Image of Abdul-hakim Belhaj

A Gaddafi opponent who was kidnapped and ‘rendered’ back to Libya – along with his heavily pregnant wife – by British intelligence in 2004 has offered to settle his case against the UK Government for £1 and an apology.Abdul-Hakim Belhaj and wife Fatima Boudchar are suing the UK Government, as well as Jack Straw and Mark Allen – respectively Foreign Secretary and Director of Counter-Terrorism at MI6 at the time – over their role in the couple’s abduction and torture.

Documents found in Libya after the fall of Gaddafi show that Mark Allen wrote to the dictator’s spy chief, Moussa Koussa, to point out that while the US may have paid the “air cargo” for the couple’s rendition the “intelligence…was British.”

The offer from Mr Belhaj and his wife comes as the Government seeks to push plans for secret courts through Parliament, which could be used to hide cases such as theirs from public view. Ken Clarke, the minister responsible, has claimed that secret courts – known as ‘Closed Material Procedures’ (CMPs) – are necessary in order to stop Government payouts. His position was last week described as “thoroughly misleading” by former Director of Public Prosecutions Ken Macdonald.In a letter sent to the Prime Minister, Mr Straw, and Sir Mark, Mr Belhaj says:

“I am making an open offer to settle our litigation. My wife and I are willing to end our case against the UK Government and Messrs Straw and Allen in exchange for a token compensation of a British pound from each defendant, an apology and an admission of liability for what was done to us.”He adds:“Various media reports I have seen suggest that our motive for bringing this case is to enrich ourselves. I wish to lay this misconception to rest. It is certainly true that my wife and I suffered deeply during our kidnap and in Libya…But we have come to court in Britain because we believe your courts can deliver justice.”

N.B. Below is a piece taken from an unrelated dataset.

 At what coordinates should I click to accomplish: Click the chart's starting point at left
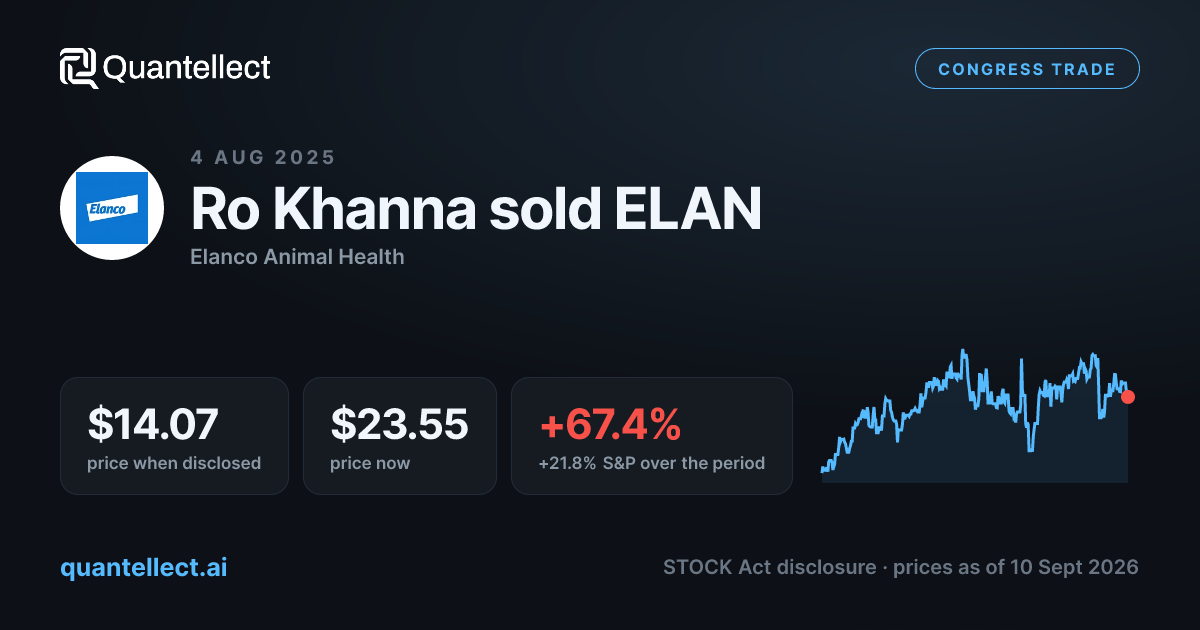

On the Government’s proposals for CMPs, Mr Belhaj says:“It seems the UK Government wants our case to be heard in secret. I have been a victim of a secret trial before, in Gaddafi’s Libya…I have seen press reports of ministers seeking to justify secret trials on the basis that the government has to pay large settlements to protect national security. You can now settle this case at little cost to the UK taxpayer.”Shortly after Mr Belhaj’s kidnap, his fellow Gaddafi dissident, Sami al-Saadi, was seized in another joint US-UK operation. Mr al-Saadi’s wife and four young children were sent to Libya with him.These seizures were the secret half of Tony Blair’s ‘Deal in the Desert’ with Gaddafi, as a result of which UK intelligence services helped track down and hand over his opponents.

Reprieve Legal Director, Cori Crider said: “What our clients want from the Government is an admission, an apology and an explanation of how this was allowed to happen. It is time to put the ghosts of Tony Blair’s toxic ‘deal in the desert’ with Gaddafi to rest, and this is the perfect opportunity for David Cameron to do so. Fatima Boudchar and Abdul-Hakim Belhaj are asking for justice – and the token ‘payment’ will cost the PM the price of his latte. The next time the government repeats its mantra that secret courts will save the public purse, remember: this family was willing to walk away for £3.”

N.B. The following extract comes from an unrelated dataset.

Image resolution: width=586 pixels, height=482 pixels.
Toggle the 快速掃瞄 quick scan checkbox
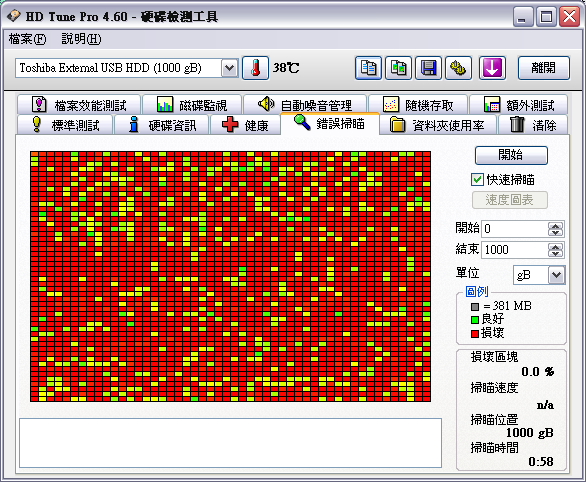(477, 180)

Sapna Malik from law firm Leigh Day, said: “Mr Belhaj and his wife, Fatima, were motivated to bring their case to the UK, not for money, but because they believed the British courts would deliver a fair trial and hold to account those responsible for their rendition and torture. They are now offering a swift resolution to their claim, which would deliver what is most important to them, apologies and admissions of wrong doing.”